[Opening Records for this exercise section]
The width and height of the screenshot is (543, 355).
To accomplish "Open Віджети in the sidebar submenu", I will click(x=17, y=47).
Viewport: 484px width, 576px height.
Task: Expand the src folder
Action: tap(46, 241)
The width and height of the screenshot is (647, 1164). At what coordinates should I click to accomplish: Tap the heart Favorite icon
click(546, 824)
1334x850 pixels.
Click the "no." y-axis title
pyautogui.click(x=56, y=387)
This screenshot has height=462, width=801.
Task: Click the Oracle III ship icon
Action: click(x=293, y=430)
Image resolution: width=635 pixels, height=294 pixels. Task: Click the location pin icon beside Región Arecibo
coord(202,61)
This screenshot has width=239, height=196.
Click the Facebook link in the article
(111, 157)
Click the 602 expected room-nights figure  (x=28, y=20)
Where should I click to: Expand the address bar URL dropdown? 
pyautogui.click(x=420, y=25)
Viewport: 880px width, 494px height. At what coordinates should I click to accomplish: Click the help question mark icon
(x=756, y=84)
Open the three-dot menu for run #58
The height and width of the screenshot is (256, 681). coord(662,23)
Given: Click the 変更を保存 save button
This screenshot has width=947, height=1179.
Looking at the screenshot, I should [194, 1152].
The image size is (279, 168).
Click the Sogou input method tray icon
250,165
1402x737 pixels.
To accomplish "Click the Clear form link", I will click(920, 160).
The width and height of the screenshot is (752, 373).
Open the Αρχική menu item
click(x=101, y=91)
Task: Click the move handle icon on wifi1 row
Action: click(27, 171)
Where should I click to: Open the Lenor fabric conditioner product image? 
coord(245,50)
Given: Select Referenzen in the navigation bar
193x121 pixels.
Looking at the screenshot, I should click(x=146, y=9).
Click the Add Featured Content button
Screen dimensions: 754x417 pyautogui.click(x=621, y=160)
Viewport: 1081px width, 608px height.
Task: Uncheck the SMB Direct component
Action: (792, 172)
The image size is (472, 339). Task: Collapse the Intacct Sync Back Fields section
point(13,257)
[Closing Records for this exercise section]
• [Problem details]: Where a line of the data above includes "Given", copy that line.

• [Worked solution]:
Given: Click the 変更を保存 save button
Given: Select Referenzen in the navigation bar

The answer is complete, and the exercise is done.